### GIVEN PASSAGE
● ● ● ●

What is quality? Quality is the “totality of characteristics of an entity that bear on its ability to satisfy stated or implied needs.” Every project has an anticipated level of quality for the project deliverables. Project quality management is the process to ensure that the project fulfills its obligations to satisfy the project needs. As projects vary, so too will the anticipated level of quality.

Picture this: it’s late on a hot summer night and you’re hungry. You pull up a gravel road and see a diner with a neon “open” sign. The sign, you notice, really says “Ope” since the “n” is burned out. Inside the diner, stale smoke drifts around like fog. Grease, onions, and garlic seep into your clothes. You opt for a booth only to find the table smeared with catsup, a little gravy, and, guessing by the stickiness, a glob of maple syrup.

Now picture this: You step off the elevator on the 43rd floor. A maitre d’ welcomes you and guides you to a table next to a window offering a sweeping view of the city. A piano player massages a song into the evening. The waiter snaps open a napkin and drapes it across your lap. Another waiter pours you a glass of cold, crisp water and presents the menu. By the soft candlelight, everything looks, and feels, grand.

● ● ● ●

### INFORMATION SHOWN
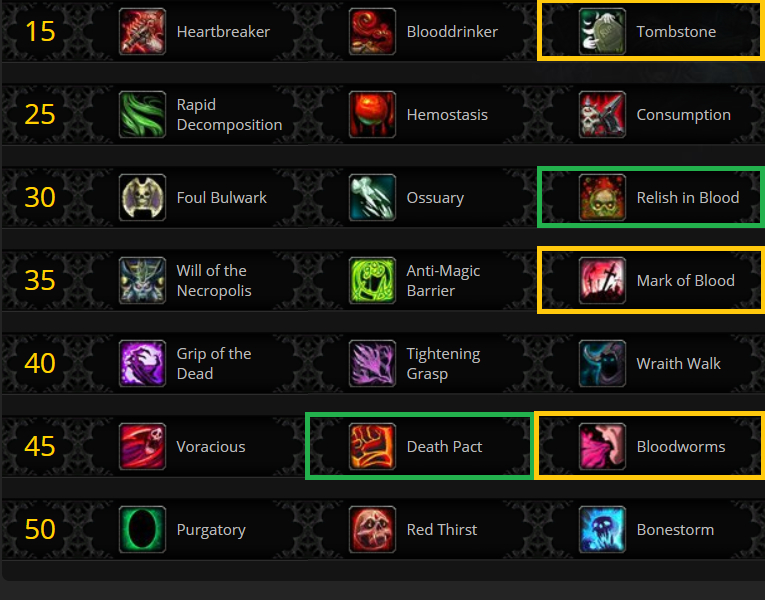Pick the Consumption skull icon
Screen dimensions: 765x600
603,115
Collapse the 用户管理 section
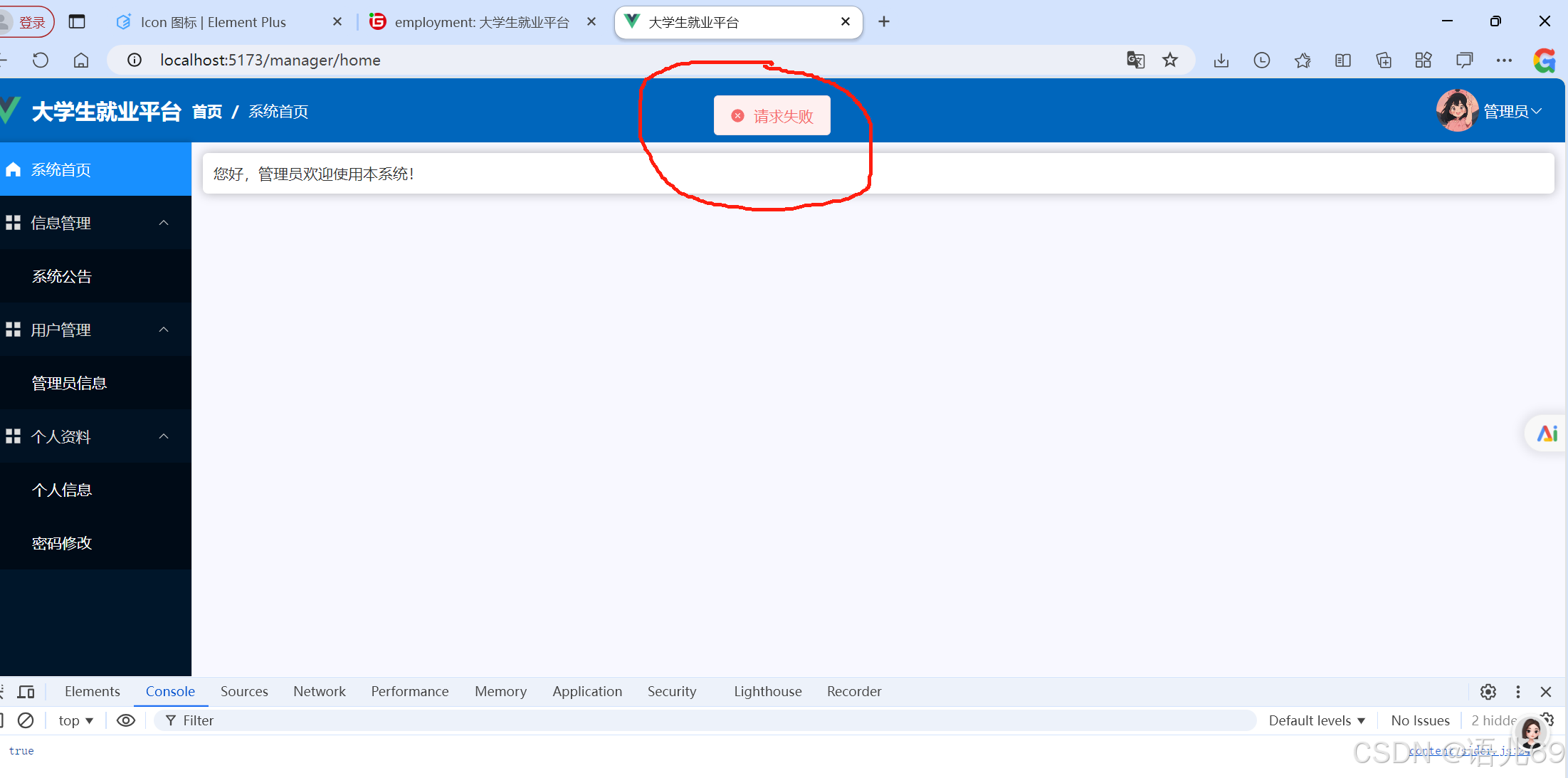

● ● ● ●

### STATED GOAL A
Revise the part of the passage on project quality that opens with the words containing "Picture this: it’s" and closes with "of maple syrup.", replacing "diner" with "roadside cafe".
### STATED GOAL B
According to the passage on project quality, what is project quality management?
The lines stand apart from the passage on project quality and are separate material.

### TASK RESPONSE A
Picture this: it’s late on a hot summer night and you’re hungry. You pull up a gravel road and see a roadside cafe with a neon “open” sign. The sign, you notice, really says “Ope” since the “n” is burned out. Inside the roadside cafe, stale smoke drifts around like fog. Grease, onions, and garlic seep into your clothes. You opt for a booth only to find the table smeared with catsup, a little gravy, and, guessing by the stickiness, a glob of maple syrup.

### TASK RESPONSE B
It is the process to ensure that the project fulfills its obligations to satisfy the project needs.